While BPA use in products has declined due to increased awareness about its role as an endocrine disrupting chemical, BPS and BPF are increasingly used as replacements but, as structurally similar chemicals to BPA, they seem to have similar health effects — a phenomenon researchers refer to as "regrettable substitutions."
The study adds to mounting evidence that bisphenol chemicals are associated with an increased body mass index in children and teens. It will continue to be an issue "given that human exposure to these compounds is likely to continue to increase in the future," said the study's authors.

The Boys From Brazil


                                                                                                      Nacho Doce/Reuters
Brazilian president Bolsonaro has already declared that Brazil owns the Amazon and will do with the vast area called the lungs of the planet as he (Bolsonaro) pleases. After years of dedicated conservation efforts and routine battles with farming and mining interests, the Amazon rain forest has been turning over to industrial development by an administration that believes that they are doing God’s work. Every minutes an area of rain forest equal to three football fields is being destroyed.
A transition on that scale could have significant implications for global warming since the rain forest absorbs vast amounts of atmospheric carbon. Recent research has shown the potential for massive tree plantings to remove excess carbon from the atmosphere.
"It's very important to keep repeating these concerns. There are a number of tipping points which are not far away," said Philip Fearnside, a professor at Brazil's National Institute of Amazonian Research, as the Guardian reported. "We can't see exactly where they are, but we know they are very close. It means we have to do things right away. Unfortunately that is not what is happening. There are people denying we even have a problem."
After years of conservation, Brazil's environmental track record has nose-dived in the first seven months of Bolsonaro's administration. He has given environmental oversight to the agriculture minister, who is the leader of a farming lobby. His foreign minister called climate science a part of a global Marxist plot.
The boys from Brazil are using the Trump environmental template.

100 Year Droughts 
Global ocean temperature extremes cause weather extremes thousands of miles away. Centuries ago these extremes caused prolonged droughts in the southwest. Climate change is likely to bring them back.
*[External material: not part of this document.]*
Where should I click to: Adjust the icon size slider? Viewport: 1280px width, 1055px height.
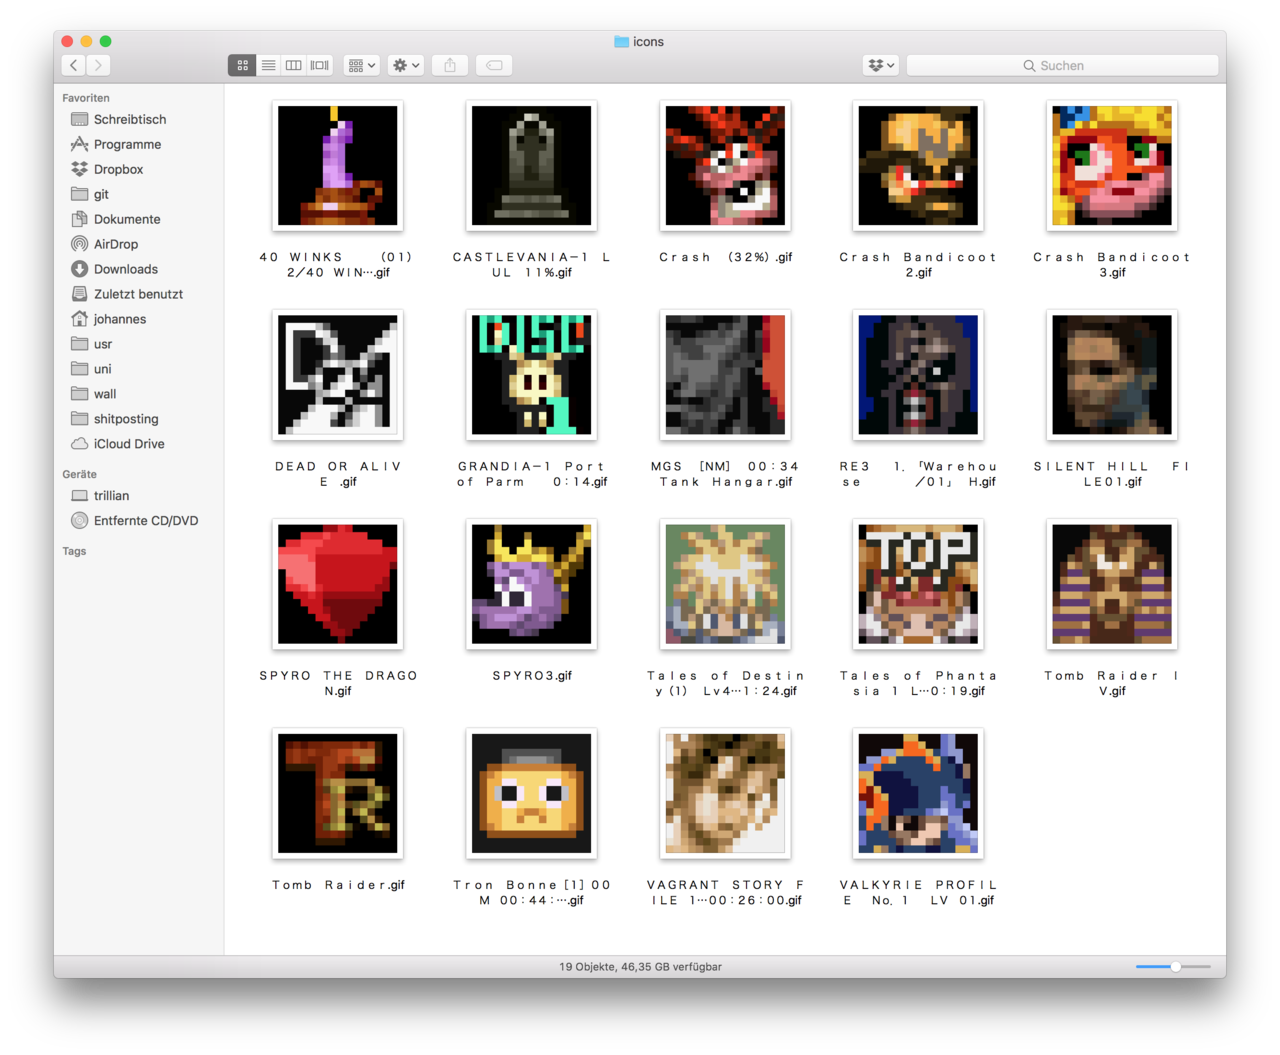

In medieval times, the US Southwest was routinely struck by decades-long droughts. Those megadroughts stopped around 1600, but climate change could bring them back.

In a study published on Wednesday in Science Advances, researchers from Columbia’s Earth Institute used climate models to study what caused the megadroughts. Using historical climate data, they determined that two things were to blame: changing ocean temperatures and excess energy trapped inside the Earth’s atmosphere (called radiative forcing).

Now, with similar trends on the rise again thanks to climate change, the researchers say that the US Southwest (which includes California, Nevada, Utah, Arizona and parts of other states) is likely to experience medieval megadroughts again—and soon.
Mountaineering Mice

                                                                                wikipedia

While climbing the world second highest volcano, Llullaillaco, in 2013 an American climber thought he might be suffering from lack of oxygen when, at an altitude of 20,340 feet, he thought he saw a mouse scurrying along in the frozen landscape. 
A later expedition revealed the animal to be a yellow-rumped leaf-eared mouse (Phyllotis xanthopygus), a known species that lives in the foothills and mountains of the Andes, but can be found as low as sea level. 
That means the mouse has an unprecedented elevation range of more than 20,000 feet. “That wide of a range,” says Scott Steppan, a mouse expert and biology professor at Florida State University, “is extraordinary.”
“No other species does that,” says Steppan, who presented the unpublished finding in late June at the annual meeting of the American Society of Mammalogists in Washington D.C.
The discovery raises many questions. Why do the mice live at such a high elevation, where there is half the oxygen found at sea level? How do they survive in such conditions, where it also dips down to temperatures of minus 60 degrees Fahrenheit in the winter? And what do they eat?